The Escort Question. The rioting finally petered out after heavily reinforced police had put a moat of barbed wire around Checkpoint Charlie and arrested 128 troublemakers. The Soviet guard faced trouble of a different sort when its commander announced that it was going to drive to the war memorial in three armored personnel carriers, which by tacit agreement between U.S. and Soviet commandants enter each other's sector only if they do not display arms. When the Soviet guard showed up with submachine-gun-toting soldiers standing on the sides of the vehicles, General Watson insisted that they climb inside. After a 43-minute argument, the Russians agreed and were escorted to the memorial by MPs. After another three-hour sitdown in which they objected to the escort, the Russians retaliated by dispatching a "quasi-escort" to shepherd a U.S. convoy on the Helm-stedt Autobahn.

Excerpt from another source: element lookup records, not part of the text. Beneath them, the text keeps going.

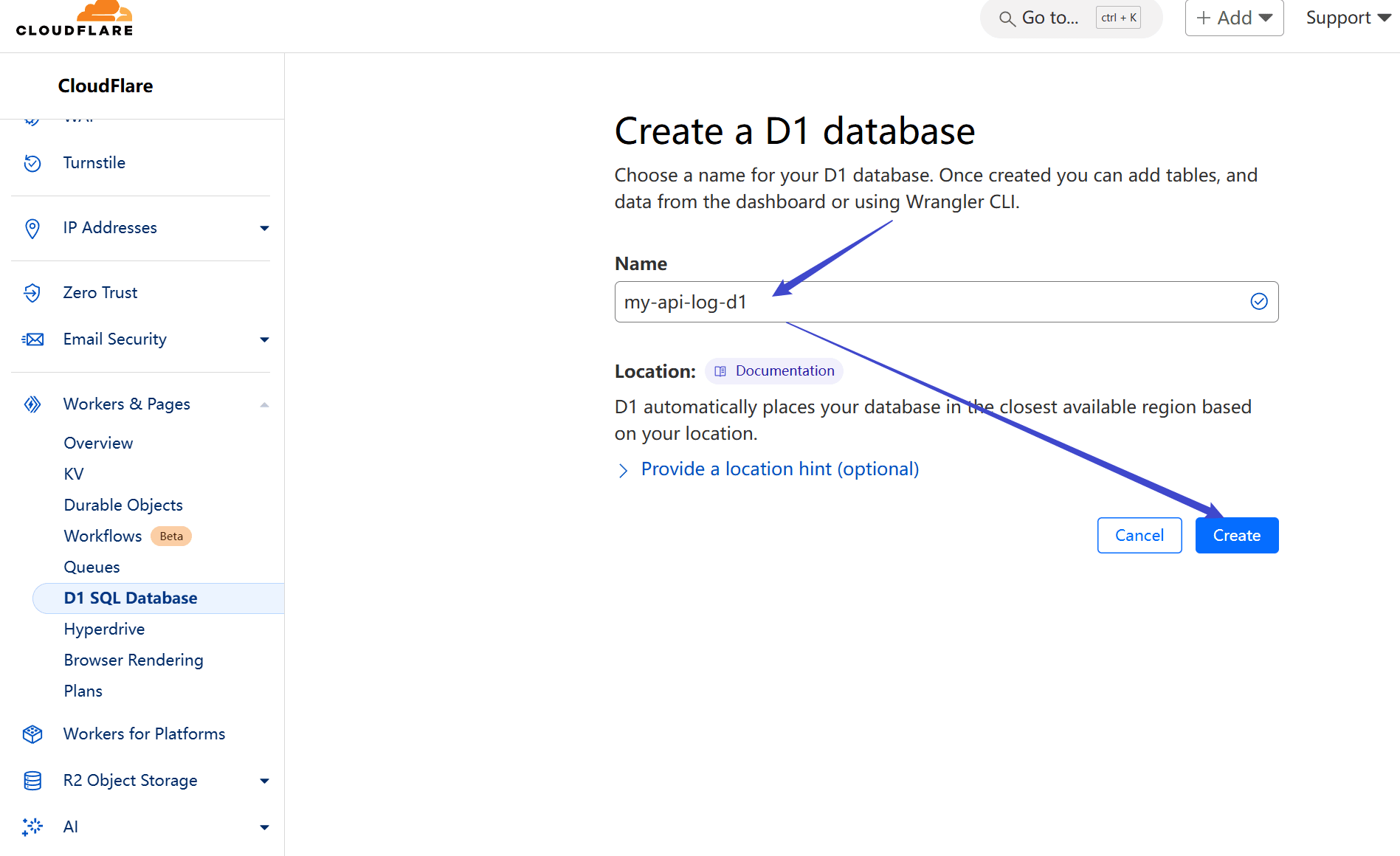Click the blue Create button
1400x856 pixels.
coord(1237,536)
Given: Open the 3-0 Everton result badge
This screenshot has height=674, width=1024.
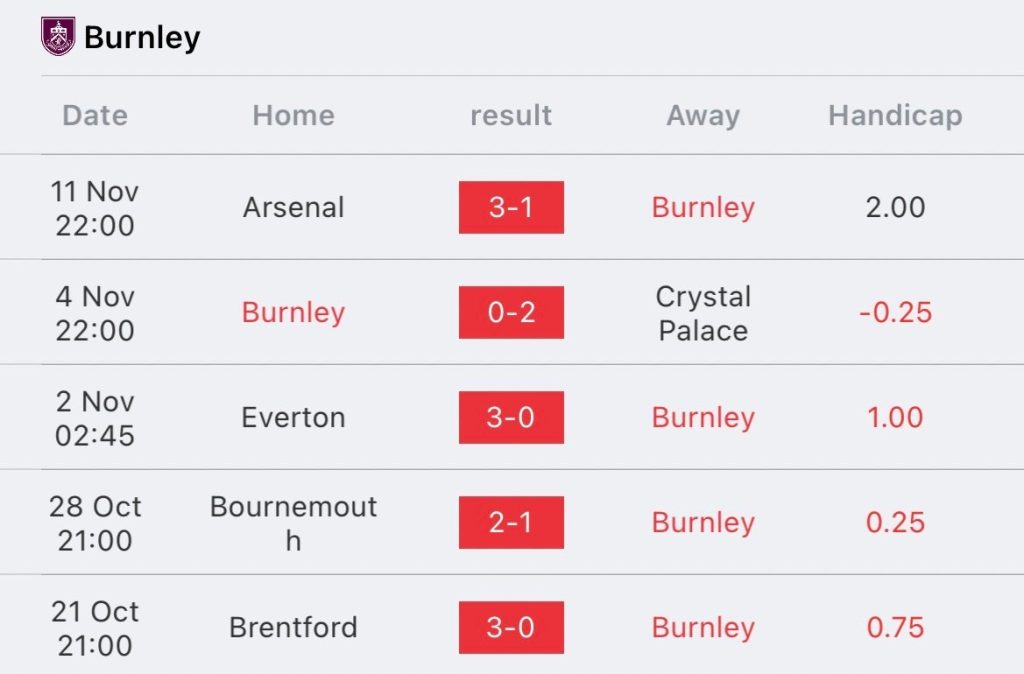Looking at the screenshot, I should [x=511, y=417].
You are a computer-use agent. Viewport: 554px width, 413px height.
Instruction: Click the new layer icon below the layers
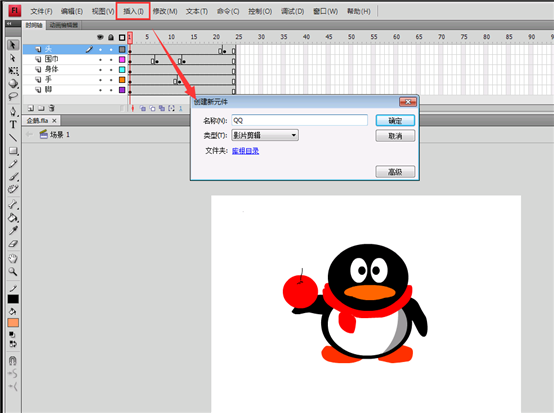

At the top level, away from the streets, U.S. and Soviet commandants went through an Alphonse and Gaston exchange calculated to observe the diplomatic niceties without meeting face to face. U.S. commandant Watson, who had earlier sent the Russians a note protesting "acts of terror" (it was ignored), sent the deputy .Soviet commandant, Colonel C.V. Tarasov, an invitation to attend a four-power meeting to discuss the disturbances (it was rejected). Tarasov then tried twice to see Watson to protest the stoning of Soviet troop buses. He was predictably rebuffed in both attempts. This merely widened the smile on his chubby face; Moscow was soon crowing that the Americans were not only unable to prevent hooliganism, but refused even to discuss their failures.
Concerned that the killings at the Wall might unleash uncontrollable violence in Berlin, Secretary of State Dean Rusk summoned Soviet Ambassador Anatoly Dobrynin to his office, urgently requested Russian authorities in Berlin to join four-power discussions aimed at reducing tensions in the troubled city.
Another Dictum. The Allies fired off stiffly worded protests to Moscow against the East German regime's "coldblooded killings." Before the Western notes could be delivered, East German policemen standing at the West Berlin border pumped 30 machine gun bullets into a fleeing 19-year-old East Berliner who was already inside the French sector. He died.